Visible to the public Evolving side-channel resistant reconfigurable hardware for elliptic curve cryptography

TitleEvolving side-channel resistant reconfigurable hardware for elliptic curve cryptography
Publication TypeConference Paper
Year of Publication2017
AuthorsPoudel, B., Louis, S. J., Munir, A.
Conference Name2017 IEEE Congress on Evolutionary Computation (CEC)

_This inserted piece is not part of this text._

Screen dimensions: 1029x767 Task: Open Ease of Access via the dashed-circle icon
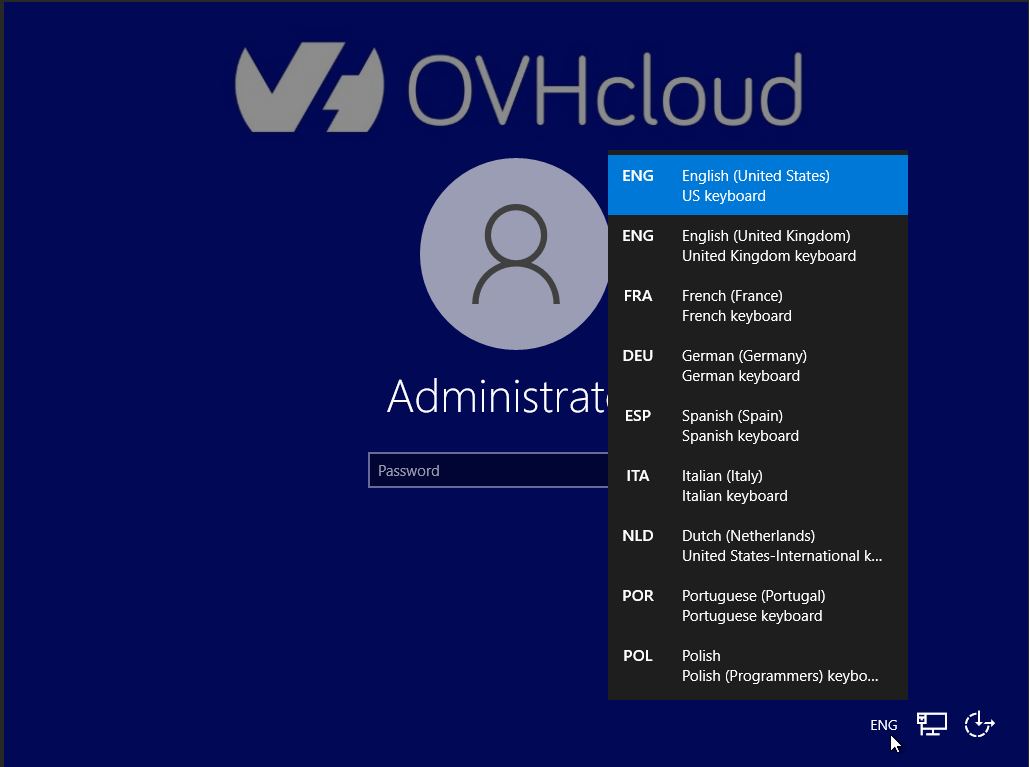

KeywordsAlgorithm design and analysis, circuit size minimization, combinational circuits, cryptographic applications, cryptographic protocols, elliptic curve cryptographic combinational logic circuits, elliptic curve cryptographic hardware, Elliptic curve cryptography, elliptic curve discrete logarithm, Elliptic curves, Evolutionary algorithm, field programmable gate arrays, fitness function, genetic algorithm, genetic algorithms, Hardware, Metrics, minimisation, noninvasive side channel attacks, power analysis attacks, propagation delay minimization, pubcrawl, public key cryptography, public-key cryptosystems, reconfigurable hardware design, Resiliency, Scalability, security-level, side-channel attacks, side-channel resistant reconfigurable hardware, timing attacks, Xilinx Kintex-7 FPGA
Abstract

We propose to use a genetic algorithm to evolve novel reconfigurable hardware to implement elliptic curve cryptographic combinational logic circuits. Elliptic curve cryptography offers high security-level with a short key length making it one of the most popular public-key cryptosystems. Furthermore, there are no known sub-exponential algorithms for solving the elliptic curve discrete logarithm problem. These advantages render elliptic curve cryptography attractive for incorporating in many future cryptographic applications and protocols. However, elliptic curve cryptography has proven to be vulnerable to non-invasive side-channel analysis attacks such as timing, power, visible light, electromagnetic, and acoustic analysis attacks. In this paper, we use a genetic algorithm to address this vulnerability by evolving combinational logic circuits that correctly implement elliptic curve cryptographic hardware that is also resistant to simple timing and power analysis attacks. Using a fitness function composed of multiple objectives - maximizing correctness, minimizing propagation delays and minimizing circuit size, we can generate correct combinational logic circuits resistant to non-invasive, side channel attacks. To the best of our knowledge, this is the first work to evolve a cryptography circuit using a genetic algorithm. We implement evolved circuits in hardware on a Xilinx Kintex-7 FPGA. Results reveal that the evolutionary algorithm can successfully generate correct, and side-channel resistant combinational circuits with negligible propagation delay.